[Word and element location entries]
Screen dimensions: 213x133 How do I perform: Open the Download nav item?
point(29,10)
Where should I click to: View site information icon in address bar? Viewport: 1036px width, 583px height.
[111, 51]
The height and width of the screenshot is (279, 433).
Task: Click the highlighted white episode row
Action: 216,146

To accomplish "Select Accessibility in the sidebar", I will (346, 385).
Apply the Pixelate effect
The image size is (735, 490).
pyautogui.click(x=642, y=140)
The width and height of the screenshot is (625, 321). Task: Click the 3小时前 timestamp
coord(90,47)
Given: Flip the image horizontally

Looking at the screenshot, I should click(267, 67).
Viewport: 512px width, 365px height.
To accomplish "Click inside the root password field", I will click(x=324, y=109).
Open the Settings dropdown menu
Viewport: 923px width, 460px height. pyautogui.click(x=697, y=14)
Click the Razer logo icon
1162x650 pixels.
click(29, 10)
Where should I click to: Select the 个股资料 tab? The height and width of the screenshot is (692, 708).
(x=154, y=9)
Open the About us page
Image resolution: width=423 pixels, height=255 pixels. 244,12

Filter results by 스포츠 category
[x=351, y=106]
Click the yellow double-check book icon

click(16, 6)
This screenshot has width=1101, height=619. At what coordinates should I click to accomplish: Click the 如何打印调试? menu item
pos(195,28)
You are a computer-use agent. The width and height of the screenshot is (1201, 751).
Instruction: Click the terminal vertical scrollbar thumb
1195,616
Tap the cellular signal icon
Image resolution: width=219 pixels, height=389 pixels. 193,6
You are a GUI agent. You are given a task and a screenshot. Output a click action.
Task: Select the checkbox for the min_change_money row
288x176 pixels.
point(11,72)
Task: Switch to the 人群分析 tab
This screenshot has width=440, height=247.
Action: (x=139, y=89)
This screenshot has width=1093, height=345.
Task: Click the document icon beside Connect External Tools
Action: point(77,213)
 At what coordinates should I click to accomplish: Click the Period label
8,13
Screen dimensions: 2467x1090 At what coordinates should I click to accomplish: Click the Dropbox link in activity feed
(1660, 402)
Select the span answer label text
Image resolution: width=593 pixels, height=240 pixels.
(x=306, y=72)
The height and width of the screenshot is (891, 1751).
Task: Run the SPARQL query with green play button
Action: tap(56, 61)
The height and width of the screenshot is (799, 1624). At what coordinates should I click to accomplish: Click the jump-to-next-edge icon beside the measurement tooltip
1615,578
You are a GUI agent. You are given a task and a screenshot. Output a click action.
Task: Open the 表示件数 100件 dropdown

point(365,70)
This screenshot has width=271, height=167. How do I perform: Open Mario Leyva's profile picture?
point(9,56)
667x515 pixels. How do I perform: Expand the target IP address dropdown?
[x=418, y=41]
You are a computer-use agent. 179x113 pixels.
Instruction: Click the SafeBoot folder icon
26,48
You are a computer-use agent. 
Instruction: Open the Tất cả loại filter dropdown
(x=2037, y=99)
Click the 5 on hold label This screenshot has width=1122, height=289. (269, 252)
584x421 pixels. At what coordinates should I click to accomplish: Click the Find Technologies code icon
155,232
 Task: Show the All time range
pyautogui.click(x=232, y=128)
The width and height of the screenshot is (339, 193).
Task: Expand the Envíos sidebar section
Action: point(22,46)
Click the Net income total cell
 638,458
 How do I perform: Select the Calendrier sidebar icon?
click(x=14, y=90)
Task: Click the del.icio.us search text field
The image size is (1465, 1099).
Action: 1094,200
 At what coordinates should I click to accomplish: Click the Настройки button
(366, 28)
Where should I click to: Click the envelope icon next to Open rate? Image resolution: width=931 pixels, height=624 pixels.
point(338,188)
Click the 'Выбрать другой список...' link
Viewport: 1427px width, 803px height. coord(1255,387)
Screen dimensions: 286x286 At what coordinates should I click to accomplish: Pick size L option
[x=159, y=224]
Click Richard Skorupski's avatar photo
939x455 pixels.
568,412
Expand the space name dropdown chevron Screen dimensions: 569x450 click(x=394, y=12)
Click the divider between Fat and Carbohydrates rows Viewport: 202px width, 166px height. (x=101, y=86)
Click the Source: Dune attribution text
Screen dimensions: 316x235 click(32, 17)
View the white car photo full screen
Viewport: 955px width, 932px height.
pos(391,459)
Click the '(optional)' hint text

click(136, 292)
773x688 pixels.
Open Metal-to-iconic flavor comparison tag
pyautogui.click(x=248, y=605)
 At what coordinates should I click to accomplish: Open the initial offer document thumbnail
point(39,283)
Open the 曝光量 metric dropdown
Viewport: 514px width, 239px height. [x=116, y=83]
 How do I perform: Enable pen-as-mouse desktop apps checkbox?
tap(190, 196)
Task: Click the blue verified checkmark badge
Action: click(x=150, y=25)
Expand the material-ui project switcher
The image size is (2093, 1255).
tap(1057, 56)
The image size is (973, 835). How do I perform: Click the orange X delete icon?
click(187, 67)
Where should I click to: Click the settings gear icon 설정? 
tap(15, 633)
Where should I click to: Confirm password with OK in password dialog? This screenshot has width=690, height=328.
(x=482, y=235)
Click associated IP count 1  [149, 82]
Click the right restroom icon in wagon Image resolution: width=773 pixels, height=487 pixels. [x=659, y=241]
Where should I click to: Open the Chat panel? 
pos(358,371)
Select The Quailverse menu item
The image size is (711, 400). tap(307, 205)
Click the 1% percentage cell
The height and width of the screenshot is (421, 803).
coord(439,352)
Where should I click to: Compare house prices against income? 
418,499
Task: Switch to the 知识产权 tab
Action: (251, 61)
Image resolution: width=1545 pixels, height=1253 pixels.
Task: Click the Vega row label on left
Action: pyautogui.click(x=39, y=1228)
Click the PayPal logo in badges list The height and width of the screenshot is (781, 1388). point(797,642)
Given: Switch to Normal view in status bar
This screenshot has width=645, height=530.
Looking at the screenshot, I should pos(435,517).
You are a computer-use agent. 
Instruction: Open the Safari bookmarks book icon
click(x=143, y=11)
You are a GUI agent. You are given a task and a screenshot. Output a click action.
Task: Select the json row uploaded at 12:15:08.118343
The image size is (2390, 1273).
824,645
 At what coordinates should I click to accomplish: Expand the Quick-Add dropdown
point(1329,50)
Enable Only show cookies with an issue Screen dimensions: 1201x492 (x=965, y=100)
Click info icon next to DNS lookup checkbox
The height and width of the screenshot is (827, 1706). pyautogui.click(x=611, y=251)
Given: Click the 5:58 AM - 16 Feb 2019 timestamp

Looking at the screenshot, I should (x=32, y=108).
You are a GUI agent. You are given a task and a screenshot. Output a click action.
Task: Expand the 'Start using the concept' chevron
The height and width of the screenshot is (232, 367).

[Challenge]
Please rewrite everything from the line that contains "Given: Switch to Normal view in status bar" down to the end of the entries, putting "arrow" in place of "chevron" and leaving all else unchanged.

[Task solution]
Given: Switch to Normal view in status bar
This screenshot has width=645, height=530.
Looking at the screenshot, I should pos(435,517).
You are a computer-use agent. 
Instruction: Open the Safari bookmarks book icon
click(x=143, y=11)
You are a GUI agent. You are given a task and a screenshot. Output a click action.
Task: Select the json row uploaded at 12:15:08.118343
The image size is (2390, 1273).
824,645
 At what coordinates should I click to accomplish: Expand the Quick-Add dropdown
point(1329,50)
Enable Only show cookies with an issue Screen dimensions: 1201x492 (x=965, y=100)
Click info icon next to DNS lookup checkbox
The height and width of the screenshot is (827, 1706). pyautogui.click(x=611, y=251)
Given: Click the 5:58 AM - 16 Feb 2019 timestamp

Looking at the screenshot, I should (x=32, y=108).
You are a GUI agent. You are given a task and a screenshot. Output a click action.
Task: Expand the 'Start using the concept' arrow
The height and width of the screenshot is (232, 367).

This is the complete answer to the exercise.